- Page text -
-- begin --
Database Seeding

Overview

Spanwright uses YAML fixtures with the testfixtures library for database seeding. Each test scenario includes minimal, focused seed data that supports the specific test case.

Fixture File Structure

scenarios/example-01-basic-setup/
└── fixtures/
    ├── Users.yml          # User records
    ├── Products.yml       # Product records
    └── Orders.yml         # Order records

YAML Fixture Format

Basic Syntax

yaml

# fixtures/Users.yml
- UserID: "user-001"
  Email: "alice@example.com"
  Name: "Alice Johnson"
  Status: "active"
  CreatedAt: "2024-01-01T10:00:00Z"

- UserID: "user-002"
  Email: "bob@example.com"
  Name: "Bob Smith"
  Status: "active"
  CreatedAt: "2024-01-01T11:00:00Z"

Data Types and Formatting

Strings

yaml

- UserID: "user-123"           # UUID or custom ID
  Email: "user@example.com"    # Email format
  Name: "John Doe"             # Free text
  Status: "active"             # Enum values

Numbers

yaml

- ProductID: "prod-001"
  Price: 1500                  # INT64
  Weight: 2.5                  # FLOAT64
  Quantity: 10                 # INT64

Timestamps

yaml

- OrderID: "order-001"
  CreatedAt: "2024-01-15T14:30:00Z"     # ISO 8601 format
  UpdatedAt: "2024-01-15T15:45:00Z"     # UTC timezone

Arrays (Spanner ARRAY columns)

yaml

- ProductID: "prod-001"
  Tags: ["electronics", "mobile", "smartphone"]
  Prices: [999, 1099, 1199]

NULL Values

yaml

- UserID: "user-001"
  Email: "user@example.com"
-- end --
- Parts of the exercise -
1. Condense the paragraph of the database seeding page that begins "Spanwright uses YAML fixtures" into a short bulleted list that keeps its main facts.
2. Pick up the database seeding page where it stops and write the next part.
The material that comes after this text isn't needed for the work here.

- Source data -
-- begin --
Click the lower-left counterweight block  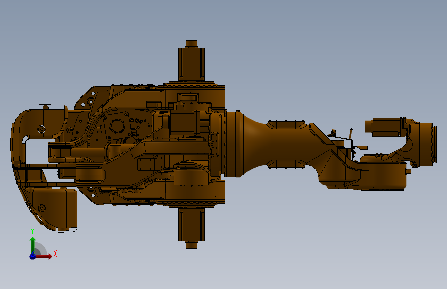click(x=55, y=208)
-- end --
- Task-by-task outputs -
1.
- Spanwright seeds databases with YAML fixtures through the testfixtures library.
- Every test scenario has minimal, focused seed data that supports its specific test case.

2.
  LastLoginAt: null            # Explicitly null
  # OR simply omit the field for null

Seeding Process

Automatic Seeding

bash

# Seed data is injected automatically during scenario runs
make run-scenario SCENARIO=example-01-basic-setup

Manual Seeding

bash

# Seed specific scenario
make seed-scenario SCENARIO=example-01-basic-setup

# Or use the Go tool directly
./cmd/seed-injector/seed-injector \
  -project-id=test-project \
  -instance-id=test-instance \
  -database-id=primary-db \
  -fixtures-dir=scenarios/example-01-basic-setup/fixtures

Go Seed Injector Tool

Tool Configuration

// cmd/seed-injector/main.go features:
// - Pooled Spanner connections for performance
// - Batch operations to reduce N+1 queries
// - Structured error handling
// - Transaction support for data integrity

Environment Variables

bash

# Required for seeding
SPANNER_EMULATOR_HOST=localhost:9010
PRIMARY_DB_NAME=my-primary-db
SECONDARY_DB_NAME=my-secondary-db  # Optional

Fixture Best Practices

Minimal Data Principle

Good - Minimal and focused:

yaml

# fixtures/Users.yml (for login test)
- UserID: "test-user"
  Email: "test@example.com"
  Password: "$2a$10$hashed_password"
  Status: "active"

Avoid - Too much data:

yaml

# Don't create dozens of users unless specifically testing pagination
- UserID: "user-001"
- UserID: "user-002"
# ... 50 more users

Consistent IDs

Use descriptive, consistent IDs across fixtures:

yaml

# fixtures/Users.yml
- UserID: "admin-user"
  Email: "admin@example.com"
  Role: "admin"

# fixtures/Orders.yml  
- OrderID: "admin-order-001"
  UserID: "admin-user"        # References user above
  Status: "completed"

Realistic Test Data

yaml

# Good - Realistic data
- UserID: "customer-001"
  Email: "sarah.wilson@email.com"
  Name: "Sarah Wilson"
  CreatedAt: "2024-01-15T09:30:00Z"

# Avoid - Placeholder data
- UserID: "1"
  Email: "test@test.com"
  Name: "Test User"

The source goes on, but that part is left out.